As the terms allrounder describes a type rather than a specific breed, there are no specific breed standards. The term can be used to describe anything from the smallest children's ponies to substantial adult horses. For this reason allrounders can be any colour and can come in a variety of shapes as well as sizes. In practice there are certain expectations depending on the size of the animal. Smaller ponies, i.e. animals intended for very young children will often be native breeds or at least of native breed type although they are not always registered. Here a good temperament is prized above all other virtues. The smaller native breeds, however, tend to be resourceful and capable little animals and can perform well in lower-level competitions as well as being reliable hacking ponies. Moving up to the level of older children and smaller adults, native ponies are still a popular choice for those who want an economical pony for fun rather than serious competing. The larger native breeds can perform well but for serious competing crosses between native breeds and more refined animals are often preferred. These animals still have a decent level of hardiness and reasonably sensible temperaments for pleasure riding, while being lighter and faster than the full natives for competition. Moving up again into the fully adult world, allrounder becomes a very broad definition covering everything from cobs, which are mainly for hacking but can compete at local shows to sporting horses which are sensible enough to use for hacking.
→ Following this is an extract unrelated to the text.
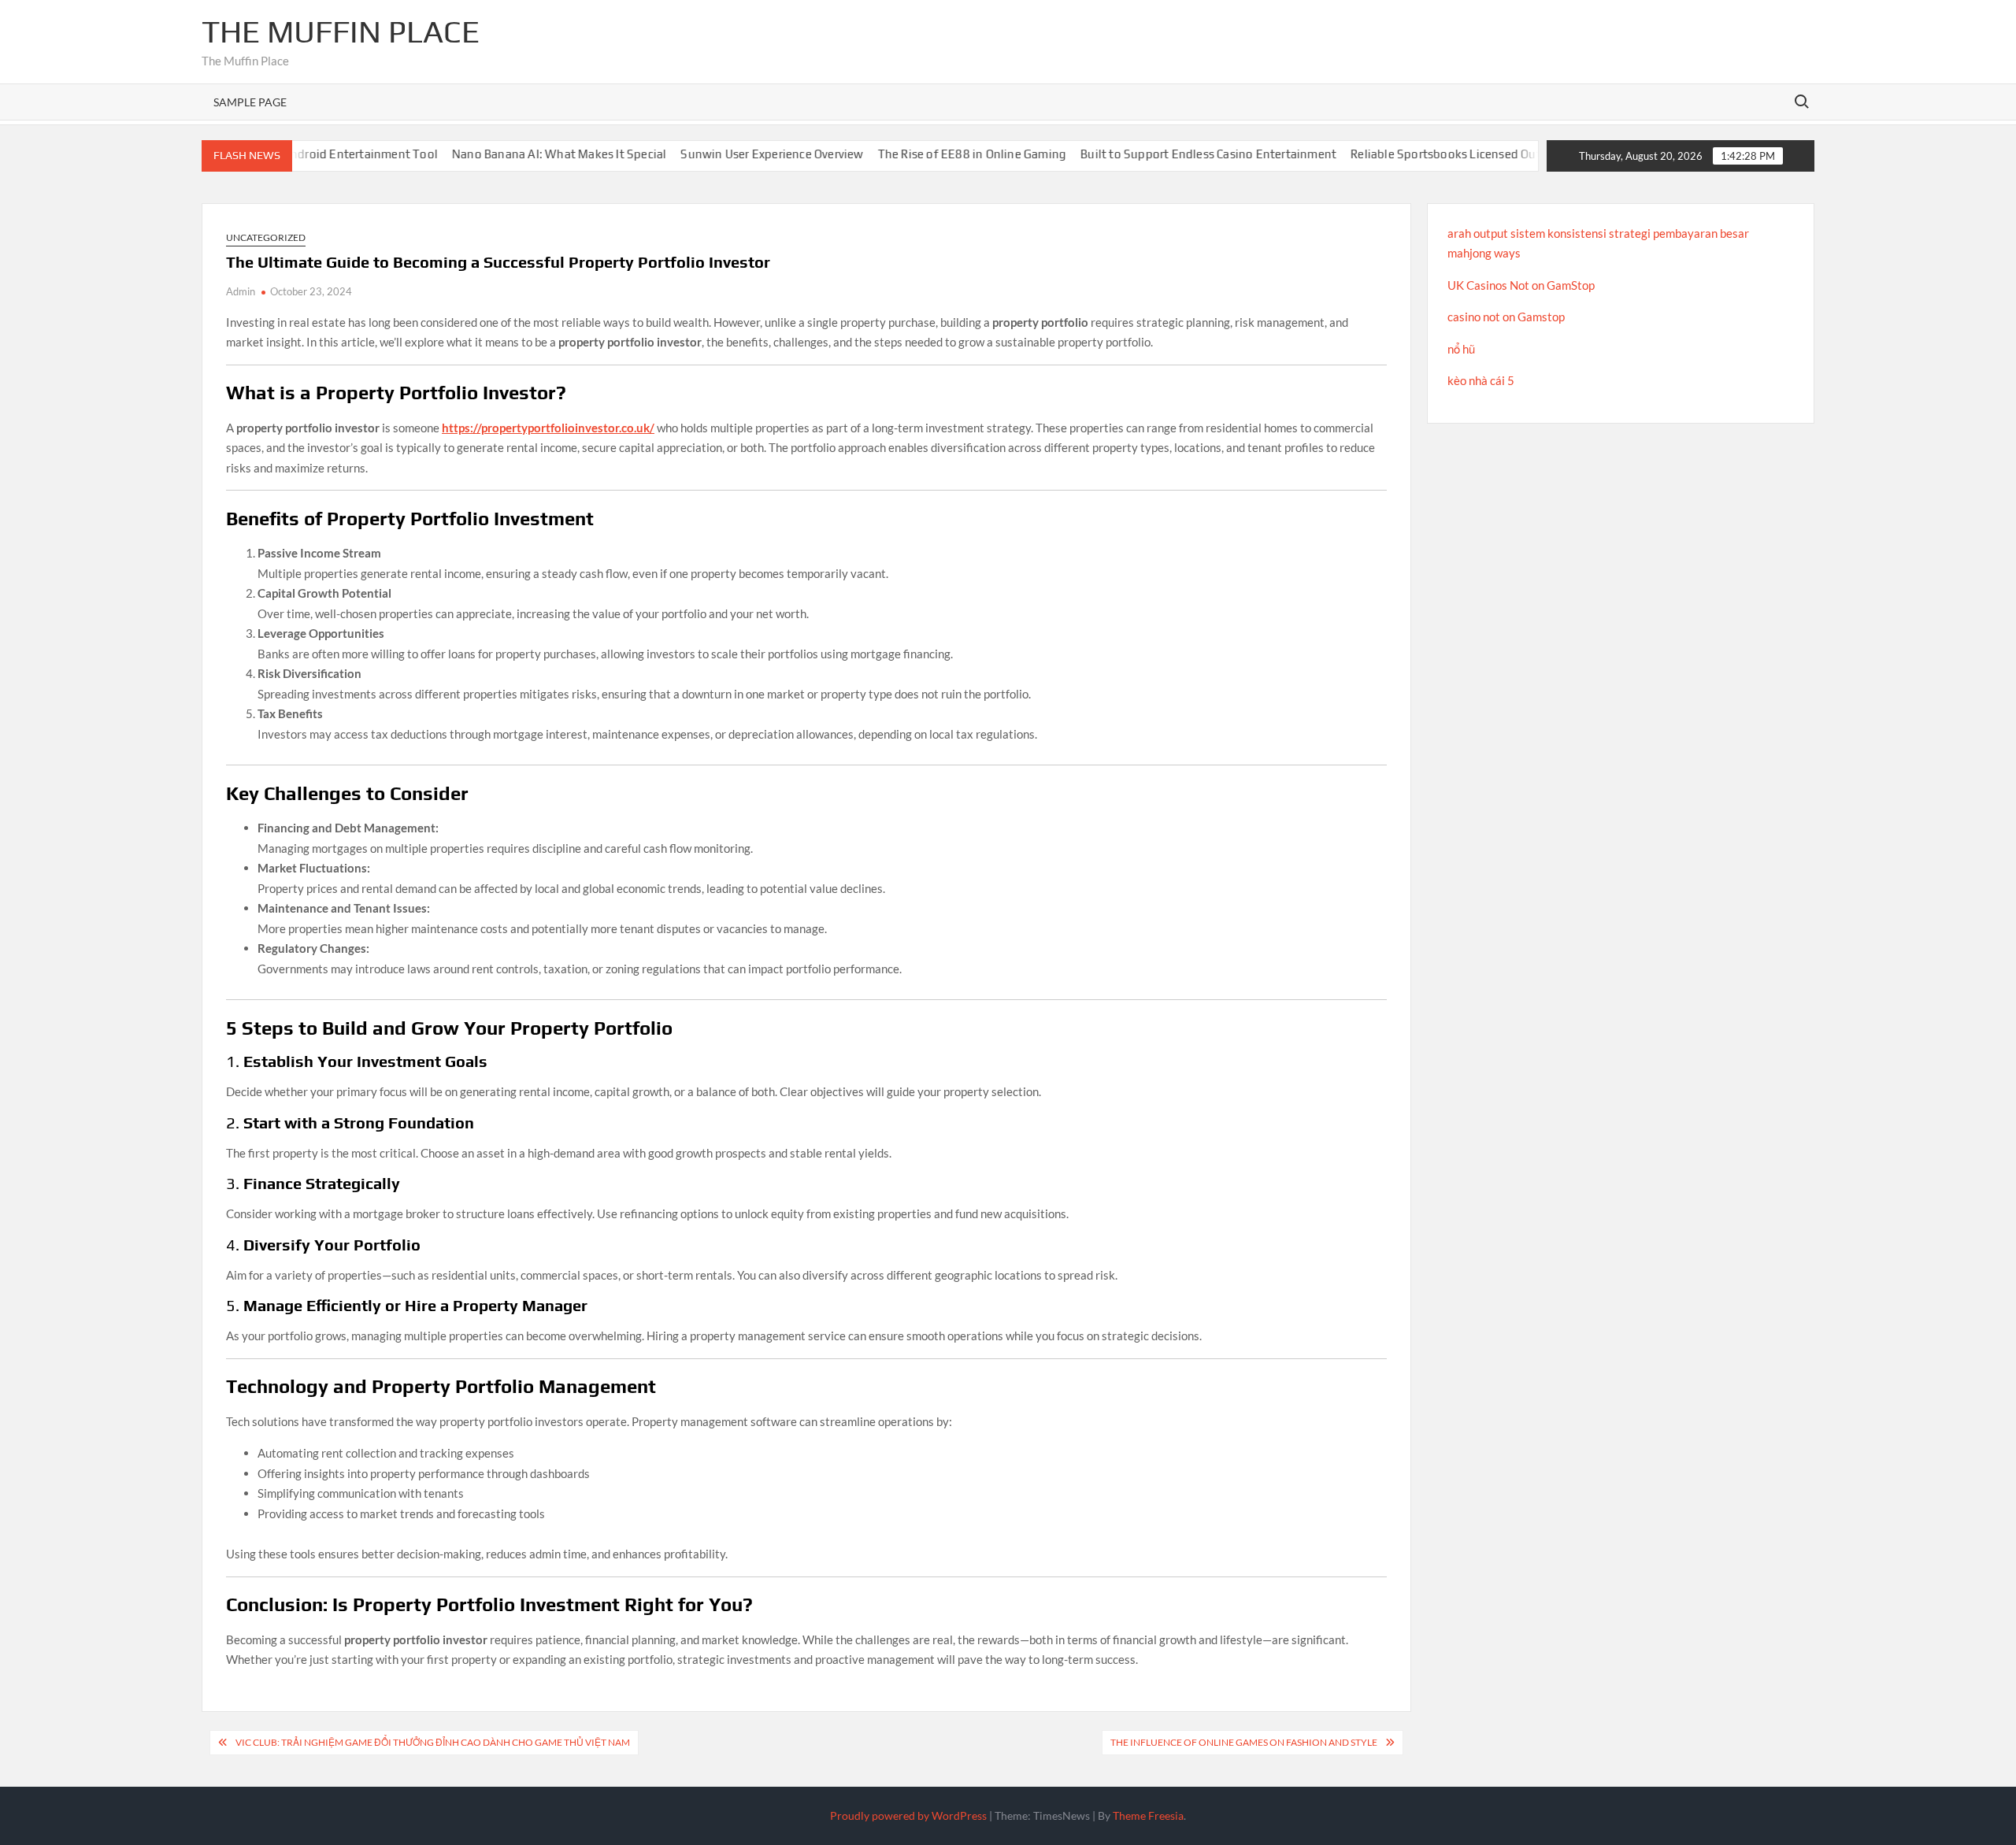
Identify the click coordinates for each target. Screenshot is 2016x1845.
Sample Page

Although allrounders are all individuals, the term implies an animal with at least a decent degree of common sense. It also implies an intelligent animal since allrounders, by definition, are expected to be able to perform well at a variety of tasks. Beyond that, however, an allrounders temperament will largely be a combination of its breeding and handling, which is why prospective buyers should do everything feasible to find out about both as well as making sure they are given the opportunity to observe the animal's behaviour. While it is probably too much to hope, for example, that the animal will need a visit for the farrier when you go to see it, you should ask to see it being caught, tacked and generally handled. If at all possible you should see it being loaded and unloaded. Allrounders are bought essentially as pleasure horses and so it is important that they have good temperaments and are easy to manage. Horses which are bought primarily as competition animals may have challenging behaviours accepted (the great eventer Murphy Himself was notorious for pulling) but these would soon try the patience of most recreational riders, if not cause a serious accident.
Like the comments about appearance, the health of allrounders depends largely on breeding and handling. One of the issues with them, however, is that they may not have been bred from registered stock and their sellers may simply not be familiar with their breeding or background. Fortunately some help from a vet and a little common sense can resolve this issue. It is strongly advisable to have all animals vetted before purchase and in practical terms may be a requirement for insurance purposes. This will pick up any health issues currently showing in the animal (which will hopefully be none). For broader issues, which may affect horses of a particular breed, look for clues in the animal's appearance. Chances are if a horse strongly resembles a particular breed then it probably has a strong link to it and any health issues it may potential have in future will be linked to that breed.
Caring for a Allrounder
Again as the term allrounder describes a type rather than a breed, it's difficult to generalize. All horses and ponies need time in a field where they can stretch their legs and relax. They also need grooming (ideally daily) and regular footcare and worming. All animals should be visited at least once a day (twice or more is better) even if they do not actually require care. This will enable you to check that they are healthy and injury free and will also give you an opportunity to check that their paddock is secure. Thinner-skinned animals will need stabling in colder weather and sturdier ones may need stabling in summer to keep them from getting overweight. The amount of food animals need, if any, will depend on their breed, their workload and the weather.